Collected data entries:

= = = = = = =

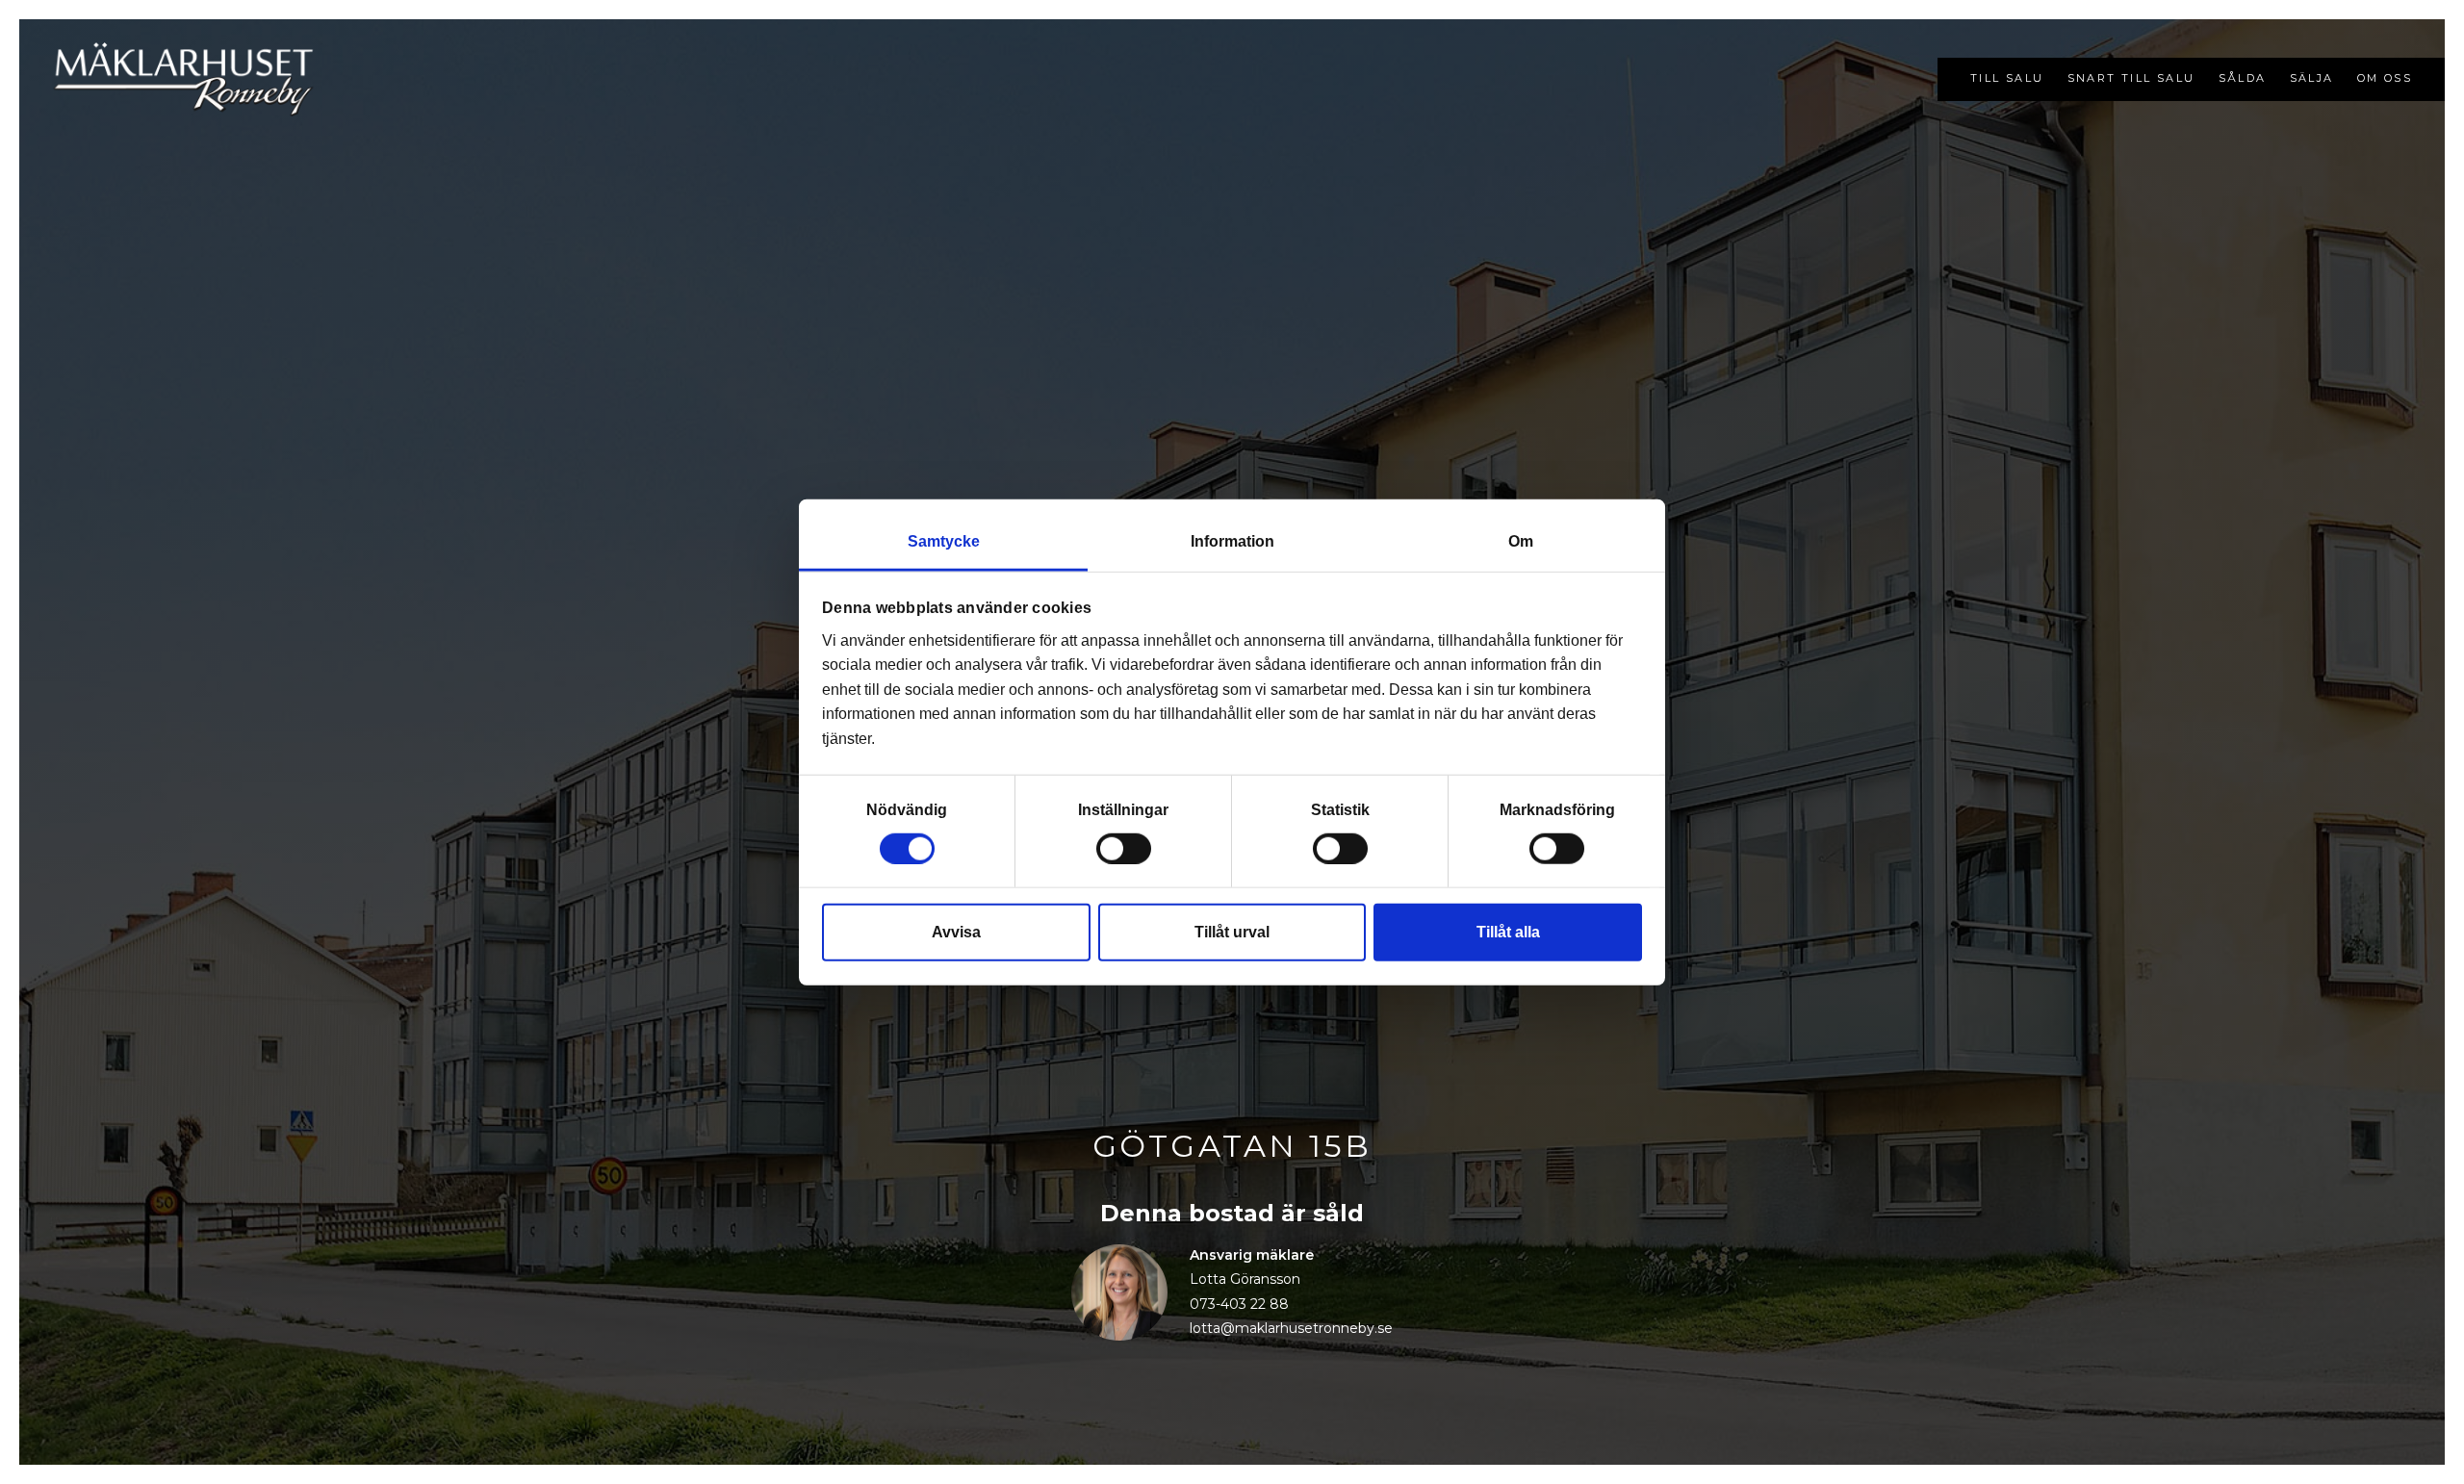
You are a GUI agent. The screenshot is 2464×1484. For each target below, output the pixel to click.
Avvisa (956, 931)
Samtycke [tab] (944, 541)
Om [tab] (1520, 541)
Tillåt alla (1508, 931)
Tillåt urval (1232, 931)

= = = = = = =

## [TASK TO CARRY OUT]
Leave out the pictures, then give all the records again exactly.

## [RESPONSE AREA]
You are a GUI agent. The screenshot is 2464×1484. For each target below, output the pixel to click.
Avvisa (956, 931)
Samtycke [tab] (944, 541)
Om [tab] (1520, 541)
Tillåt alla (1508, 931)
Tillåt urval (1232, 931)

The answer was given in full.